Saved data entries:
·····

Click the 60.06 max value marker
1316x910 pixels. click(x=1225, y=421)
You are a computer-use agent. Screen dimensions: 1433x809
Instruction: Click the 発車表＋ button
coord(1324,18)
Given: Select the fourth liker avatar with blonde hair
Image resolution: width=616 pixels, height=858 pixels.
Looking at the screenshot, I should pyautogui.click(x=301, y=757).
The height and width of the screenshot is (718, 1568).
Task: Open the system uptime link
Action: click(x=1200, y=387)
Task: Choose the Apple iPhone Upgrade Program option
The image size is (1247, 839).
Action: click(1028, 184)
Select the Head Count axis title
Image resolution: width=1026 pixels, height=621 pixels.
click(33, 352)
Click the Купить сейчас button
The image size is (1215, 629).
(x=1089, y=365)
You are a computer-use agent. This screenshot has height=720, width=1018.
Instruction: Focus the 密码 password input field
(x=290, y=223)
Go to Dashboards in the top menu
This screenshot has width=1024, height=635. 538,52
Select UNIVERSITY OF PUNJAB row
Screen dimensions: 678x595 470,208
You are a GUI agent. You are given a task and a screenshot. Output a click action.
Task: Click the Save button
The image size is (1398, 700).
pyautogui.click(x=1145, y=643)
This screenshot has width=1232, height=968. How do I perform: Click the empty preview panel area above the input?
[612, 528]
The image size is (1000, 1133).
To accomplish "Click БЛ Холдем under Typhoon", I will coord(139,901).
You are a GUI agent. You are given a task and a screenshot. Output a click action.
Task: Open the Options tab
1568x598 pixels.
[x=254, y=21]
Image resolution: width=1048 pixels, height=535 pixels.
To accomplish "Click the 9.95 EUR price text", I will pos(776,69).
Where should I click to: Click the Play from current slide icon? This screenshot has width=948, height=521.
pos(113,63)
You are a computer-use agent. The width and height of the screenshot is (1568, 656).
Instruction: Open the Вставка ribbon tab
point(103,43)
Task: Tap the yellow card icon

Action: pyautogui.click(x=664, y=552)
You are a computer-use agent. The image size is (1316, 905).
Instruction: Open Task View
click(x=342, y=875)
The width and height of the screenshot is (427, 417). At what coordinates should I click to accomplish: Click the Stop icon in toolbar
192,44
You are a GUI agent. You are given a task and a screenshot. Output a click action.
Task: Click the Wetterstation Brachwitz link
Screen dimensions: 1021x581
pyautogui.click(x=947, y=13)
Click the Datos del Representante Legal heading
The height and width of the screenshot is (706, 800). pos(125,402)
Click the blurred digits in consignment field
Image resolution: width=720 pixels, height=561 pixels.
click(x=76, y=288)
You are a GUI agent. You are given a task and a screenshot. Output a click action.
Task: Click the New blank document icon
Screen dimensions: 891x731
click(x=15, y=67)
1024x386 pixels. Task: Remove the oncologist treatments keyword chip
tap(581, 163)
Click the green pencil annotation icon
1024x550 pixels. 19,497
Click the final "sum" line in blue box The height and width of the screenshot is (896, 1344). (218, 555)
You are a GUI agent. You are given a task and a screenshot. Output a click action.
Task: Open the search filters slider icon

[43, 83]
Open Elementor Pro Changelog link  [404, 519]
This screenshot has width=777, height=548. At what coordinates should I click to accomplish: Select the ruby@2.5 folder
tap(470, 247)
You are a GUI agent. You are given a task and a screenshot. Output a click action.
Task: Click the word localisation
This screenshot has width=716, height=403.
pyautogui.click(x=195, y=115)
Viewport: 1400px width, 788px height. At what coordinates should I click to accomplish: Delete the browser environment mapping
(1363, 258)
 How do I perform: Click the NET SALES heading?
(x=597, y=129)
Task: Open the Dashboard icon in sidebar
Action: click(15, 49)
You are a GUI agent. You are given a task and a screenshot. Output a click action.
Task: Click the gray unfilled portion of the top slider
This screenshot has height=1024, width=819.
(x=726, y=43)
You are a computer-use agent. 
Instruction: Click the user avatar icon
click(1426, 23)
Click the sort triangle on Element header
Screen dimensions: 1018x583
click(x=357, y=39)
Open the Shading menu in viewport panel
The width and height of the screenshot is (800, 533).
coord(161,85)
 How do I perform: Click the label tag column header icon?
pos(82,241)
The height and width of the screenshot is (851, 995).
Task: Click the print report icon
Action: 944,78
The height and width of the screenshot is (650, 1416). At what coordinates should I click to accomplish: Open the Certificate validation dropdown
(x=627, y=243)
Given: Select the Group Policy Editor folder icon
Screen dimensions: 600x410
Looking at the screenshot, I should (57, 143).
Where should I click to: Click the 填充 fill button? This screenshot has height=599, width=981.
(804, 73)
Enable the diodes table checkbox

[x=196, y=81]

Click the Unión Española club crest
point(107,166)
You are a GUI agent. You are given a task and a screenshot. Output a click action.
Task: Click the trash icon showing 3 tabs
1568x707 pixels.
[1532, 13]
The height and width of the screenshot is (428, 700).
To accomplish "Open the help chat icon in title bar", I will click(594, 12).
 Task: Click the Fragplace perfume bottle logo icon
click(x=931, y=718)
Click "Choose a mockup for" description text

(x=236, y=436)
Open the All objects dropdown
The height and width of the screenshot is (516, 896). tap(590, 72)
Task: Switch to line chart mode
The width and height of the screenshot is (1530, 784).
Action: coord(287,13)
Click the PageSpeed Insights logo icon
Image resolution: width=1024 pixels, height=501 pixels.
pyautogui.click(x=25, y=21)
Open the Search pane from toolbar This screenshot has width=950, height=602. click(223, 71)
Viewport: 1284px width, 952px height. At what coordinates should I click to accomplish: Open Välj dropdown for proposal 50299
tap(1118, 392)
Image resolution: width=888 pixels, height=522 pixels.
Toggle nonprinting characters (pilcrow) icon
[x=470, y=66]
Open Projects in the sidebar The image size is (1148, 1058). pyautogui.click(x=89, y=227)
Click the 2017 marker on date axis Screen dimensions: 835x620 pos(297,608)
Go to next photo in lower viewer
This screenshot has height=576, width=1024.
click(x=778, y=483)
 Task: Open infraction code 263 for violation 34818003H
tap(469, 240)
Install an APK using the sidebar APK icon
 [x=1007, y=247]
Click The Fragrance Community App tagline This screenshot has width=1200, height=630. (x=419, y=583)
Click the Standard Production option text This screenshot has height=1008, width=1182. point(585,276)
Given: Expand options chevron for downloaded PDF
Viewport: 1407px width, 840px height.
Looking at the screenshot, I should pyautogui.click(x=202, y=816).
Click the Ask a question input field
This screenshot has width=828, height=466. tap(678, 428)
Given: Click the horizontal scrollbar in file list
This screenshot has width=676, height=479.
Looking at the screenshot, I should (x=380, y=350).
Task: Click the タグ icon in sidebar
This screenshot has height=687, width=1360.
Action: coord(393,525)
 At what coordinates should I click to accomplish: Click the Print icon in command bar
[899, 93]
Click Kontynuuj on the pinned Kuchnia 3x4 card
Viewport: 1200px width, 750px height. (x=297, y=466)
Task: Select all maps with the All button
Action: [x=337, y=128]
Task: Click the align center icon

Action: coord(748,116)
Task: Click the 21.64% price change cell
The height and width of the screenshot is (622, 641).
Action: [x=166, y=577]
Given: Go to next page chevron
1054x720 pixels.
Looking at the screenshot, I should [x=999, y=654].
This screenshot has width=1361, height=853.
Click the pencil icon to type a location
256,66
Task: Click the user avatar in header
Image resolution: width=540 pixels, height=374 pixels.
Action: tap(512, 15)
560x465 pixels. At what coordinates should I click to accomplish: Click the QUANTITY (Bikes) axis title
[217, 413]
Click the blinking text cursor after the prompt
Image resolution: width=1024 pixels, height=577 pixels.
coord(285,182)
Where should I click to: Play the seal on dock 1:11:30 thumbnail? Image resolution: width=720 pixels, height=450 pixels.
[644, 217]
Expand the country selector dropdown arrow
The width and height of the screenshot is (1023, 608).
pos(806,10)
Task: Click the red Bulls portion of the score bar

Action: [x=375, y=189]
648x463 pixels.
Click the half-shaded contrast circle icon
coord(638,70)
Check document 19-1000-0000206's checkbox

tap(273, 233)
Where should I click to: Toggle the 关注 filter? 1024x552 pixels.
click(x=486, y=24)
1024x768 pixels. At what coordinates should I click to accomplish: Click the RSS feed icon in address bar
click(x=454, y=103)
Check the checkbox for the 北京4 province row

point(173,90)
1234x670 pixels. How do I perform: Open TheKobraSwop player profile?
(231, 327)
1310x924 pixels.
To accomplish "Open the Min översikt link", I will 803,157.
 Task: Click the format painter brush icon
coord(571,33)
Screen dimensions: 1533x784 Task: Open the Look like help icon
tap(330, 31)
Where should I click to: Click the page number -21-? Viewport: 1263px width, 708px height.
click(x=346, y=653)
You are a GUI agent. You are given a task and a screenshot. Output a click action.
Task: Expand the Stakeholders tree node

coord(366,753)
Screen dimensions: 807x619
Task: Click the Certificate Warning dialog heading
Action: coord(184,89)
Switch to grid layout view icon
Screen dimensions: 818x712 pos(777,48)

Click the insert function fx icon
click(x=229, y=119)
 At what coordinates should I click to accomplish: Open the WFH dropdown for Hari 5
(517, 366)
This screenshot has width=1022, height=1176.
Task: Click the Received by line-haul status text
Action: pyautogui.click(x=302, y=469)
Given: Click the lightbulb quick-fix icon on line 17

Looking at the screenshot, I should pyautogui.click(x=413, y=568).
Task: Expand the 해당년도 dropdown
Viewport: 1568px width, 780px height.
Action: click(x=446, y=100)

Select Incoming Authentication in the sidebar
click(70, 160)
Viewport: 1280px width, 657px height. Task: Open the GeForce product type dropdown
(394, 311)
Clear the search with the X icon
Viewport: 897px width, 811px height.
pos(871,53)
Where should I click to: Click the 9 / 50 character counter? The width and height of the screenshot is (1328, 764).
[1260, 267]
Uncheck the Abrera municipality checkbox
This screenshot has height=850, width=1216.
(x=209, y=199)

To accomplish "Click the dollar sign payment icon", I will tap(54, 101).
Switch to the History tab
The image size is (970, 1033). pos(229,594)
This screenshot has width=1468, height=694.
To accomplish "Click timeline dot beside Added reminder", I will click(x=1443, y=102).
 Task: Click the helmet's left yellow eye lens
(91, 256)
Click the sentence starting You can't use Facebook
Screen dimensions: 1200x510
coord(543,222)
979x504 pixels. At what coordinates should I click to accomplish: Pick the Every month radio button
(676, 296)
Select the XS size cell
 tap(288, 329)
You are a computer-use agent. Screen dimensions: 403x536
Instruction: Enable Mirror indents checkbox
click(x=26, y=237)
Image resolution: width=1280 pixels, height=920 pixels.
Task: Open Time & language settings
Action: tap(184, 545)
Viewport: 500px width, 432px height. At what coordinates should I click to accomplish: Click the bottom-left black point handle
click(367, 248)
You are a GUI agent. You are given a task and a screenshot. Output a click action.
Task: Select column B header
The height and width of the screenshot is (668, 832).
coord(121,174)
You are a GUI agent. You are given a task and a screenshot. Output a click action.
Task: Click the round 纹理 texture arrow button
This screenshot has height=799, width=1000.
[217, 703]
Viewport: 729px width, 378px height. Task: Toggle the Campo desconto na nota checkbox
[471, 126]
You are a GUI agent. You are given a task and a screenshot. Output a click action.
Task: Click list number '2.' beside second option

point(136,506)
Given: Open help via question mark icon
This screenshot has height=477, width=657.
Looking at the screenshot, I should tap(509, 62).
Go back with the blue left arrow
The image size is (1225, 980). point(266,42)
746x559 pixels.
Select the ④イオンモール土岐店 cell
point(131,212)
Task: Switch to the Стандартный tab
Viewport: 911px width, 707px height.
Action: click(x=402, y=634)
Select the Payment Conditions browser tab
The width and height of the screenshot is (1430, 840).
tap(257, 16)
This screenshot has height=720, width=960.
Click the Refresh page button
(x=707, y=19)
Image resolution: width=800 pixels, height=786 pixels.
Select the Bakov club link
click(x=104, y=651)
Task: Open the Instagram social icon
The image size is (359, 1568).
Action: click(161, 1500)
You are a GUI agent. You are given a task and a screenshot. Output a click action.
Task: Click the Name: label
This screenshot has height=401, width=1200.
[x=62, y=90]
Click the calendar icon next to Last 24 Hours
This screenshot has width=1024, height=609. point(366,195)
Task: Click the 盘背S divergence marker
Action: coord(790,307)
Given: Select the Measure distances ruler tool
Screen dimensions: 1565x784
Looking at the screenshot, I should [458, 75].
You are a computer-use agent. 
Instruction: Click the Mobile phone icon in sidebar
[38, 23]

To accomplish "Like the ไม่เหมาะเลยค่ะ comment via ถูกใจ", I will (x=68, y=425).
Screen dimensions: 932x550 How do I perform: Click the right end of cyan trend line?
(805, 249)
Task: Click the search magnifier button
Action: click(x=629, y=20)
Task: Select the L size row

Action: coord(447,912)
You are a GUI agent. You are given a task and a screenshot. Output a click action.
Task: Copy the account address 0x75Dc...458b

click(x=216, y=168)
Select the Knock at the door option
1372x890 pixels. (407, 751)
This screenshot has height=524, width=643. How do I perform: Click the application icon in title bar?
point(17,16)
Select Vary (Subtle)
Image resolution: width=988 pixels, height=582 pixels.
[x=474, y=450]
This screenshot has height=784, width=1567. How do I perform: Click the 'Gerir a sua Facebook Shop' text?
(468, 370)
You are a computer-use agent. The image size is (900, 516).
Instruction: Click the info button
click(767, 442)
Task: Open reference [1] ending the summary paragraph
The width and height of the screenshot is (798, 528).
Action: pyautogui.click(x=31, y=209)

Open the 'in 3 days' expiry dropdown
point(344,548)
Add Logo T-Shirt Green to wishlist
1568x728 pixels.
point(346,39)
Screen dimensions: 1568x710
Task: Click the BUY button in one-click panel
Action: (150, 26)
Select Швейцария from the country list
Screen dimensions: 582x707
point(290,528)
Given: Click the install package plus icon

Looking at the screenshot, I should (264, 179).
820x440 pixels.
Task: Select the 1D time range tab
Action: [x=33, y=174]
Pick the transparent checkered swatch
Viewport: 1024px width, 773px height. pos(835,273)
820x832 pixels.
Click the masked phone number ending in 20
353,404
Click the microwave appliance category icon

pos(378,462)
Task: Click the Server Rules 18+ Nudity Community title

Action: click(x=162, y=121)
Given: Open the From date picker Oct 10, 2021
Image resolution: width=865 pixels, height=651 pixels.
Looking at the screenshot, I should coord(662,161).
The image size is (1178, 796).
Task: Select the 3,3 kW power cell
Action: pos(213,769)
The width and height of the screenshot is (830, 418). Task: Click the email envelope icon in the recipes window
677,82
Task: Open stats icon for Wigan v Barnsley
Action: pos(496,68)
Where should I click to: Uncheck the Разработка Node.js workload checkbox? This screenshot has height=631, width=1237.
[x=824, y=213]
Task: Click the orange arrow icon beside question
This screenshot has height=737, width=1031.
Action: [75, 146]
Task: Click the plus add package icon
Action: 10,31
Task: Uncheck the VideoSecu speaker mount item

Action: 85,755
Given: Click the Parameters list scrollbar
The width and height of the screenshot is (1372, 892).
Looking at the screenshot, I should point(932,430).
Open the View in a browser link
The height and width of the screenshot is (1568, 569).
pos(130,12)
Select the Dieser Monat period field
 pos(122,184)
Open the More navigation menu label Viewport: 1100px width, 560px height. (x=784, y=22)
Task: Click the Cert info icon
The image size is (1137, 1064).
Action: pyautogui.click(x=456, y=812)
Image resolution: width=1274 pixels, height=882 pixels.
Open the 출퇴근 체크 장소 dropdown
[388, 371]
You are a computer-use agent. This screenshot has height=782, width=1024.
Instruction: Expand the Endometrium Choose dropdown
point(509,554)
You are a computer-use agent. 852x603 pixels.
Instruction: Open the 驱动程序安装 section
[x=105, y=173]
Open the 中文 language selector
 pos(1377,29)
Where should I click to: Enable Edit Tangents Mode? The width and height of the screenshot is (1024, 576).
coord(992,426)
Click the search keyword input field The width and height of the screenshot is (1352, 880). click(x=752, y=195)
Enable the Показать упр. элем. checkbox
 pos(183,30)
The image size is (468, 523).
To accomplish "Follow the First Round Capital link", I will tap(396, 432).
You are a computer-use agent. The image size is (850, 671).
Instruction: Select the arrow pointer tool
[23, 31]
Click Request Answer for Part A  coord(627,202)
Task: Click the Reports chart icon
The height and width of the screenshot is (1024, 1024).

·····

■ What to work on:
Please copy every line of the records above in which "scrollbar" appears.

■ Written answer:
Given: Click the horizontal scrollbar in file list
Given: Click the Parameters list scrollbar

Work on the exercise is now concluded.